14 December 2001 News Update
ASTHMA "IS MAINLY INHERITED'' - TWINS STUDY SHOWS
Findings just published suggest that asthma is chiefly an inherited genetic disease rather than one caused by environmental factors.
The results from a large-scale study of twins in England and Wales show that genes are "68 per cent responsible'' for asthma in young children. Shared environmental influences accounted for only 13 per cent of asthma prevalence and were not statistically significant.
New Zealand, Australia and the UK have the highest asthma rates in the world.
Although asthma can strike at any age, more than 80 per cent of asthmatics experience their first episode before the age of five.
The study conducted by doctors at the Institute of Psychiatry in London and the University of Southampton, southern England, is believed to be the first to have examined genetic influences on asthma pre-school children.
A survey was conducted among the parents of 4,910 four-year-old twins born in England and Wales between 1994 and '95. Parents were asked what treatment their children had been given for asthma and whether their children were identical or non-identical twins.

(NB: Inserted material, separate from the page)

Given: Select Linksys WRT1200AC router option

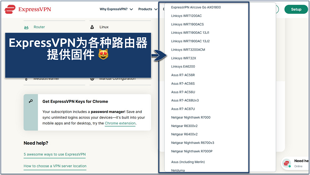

Identical twins share all their genes, whereas non-identical twins only share about half. A higher rate of asthma among identical twins would therefore indicate genetic factors at work.
The researchers, led by Dr Gesina Koeppen-Schomerus at the Institute of Psychiatry, King's College Hospital, found that identical twins had far more similar asthma histories than non-identical pairs.
Account was taken of shared and non-shared environmental factors such as family diet, air pollution, parental smoking, domestic pets and house-dust mites. Shared environmental factors only contributed to 13 per cent of asthma prevalence and non-shared environmental factors for 19 per cent. Genetic factors, on the other hand, accounted for 68 per cent.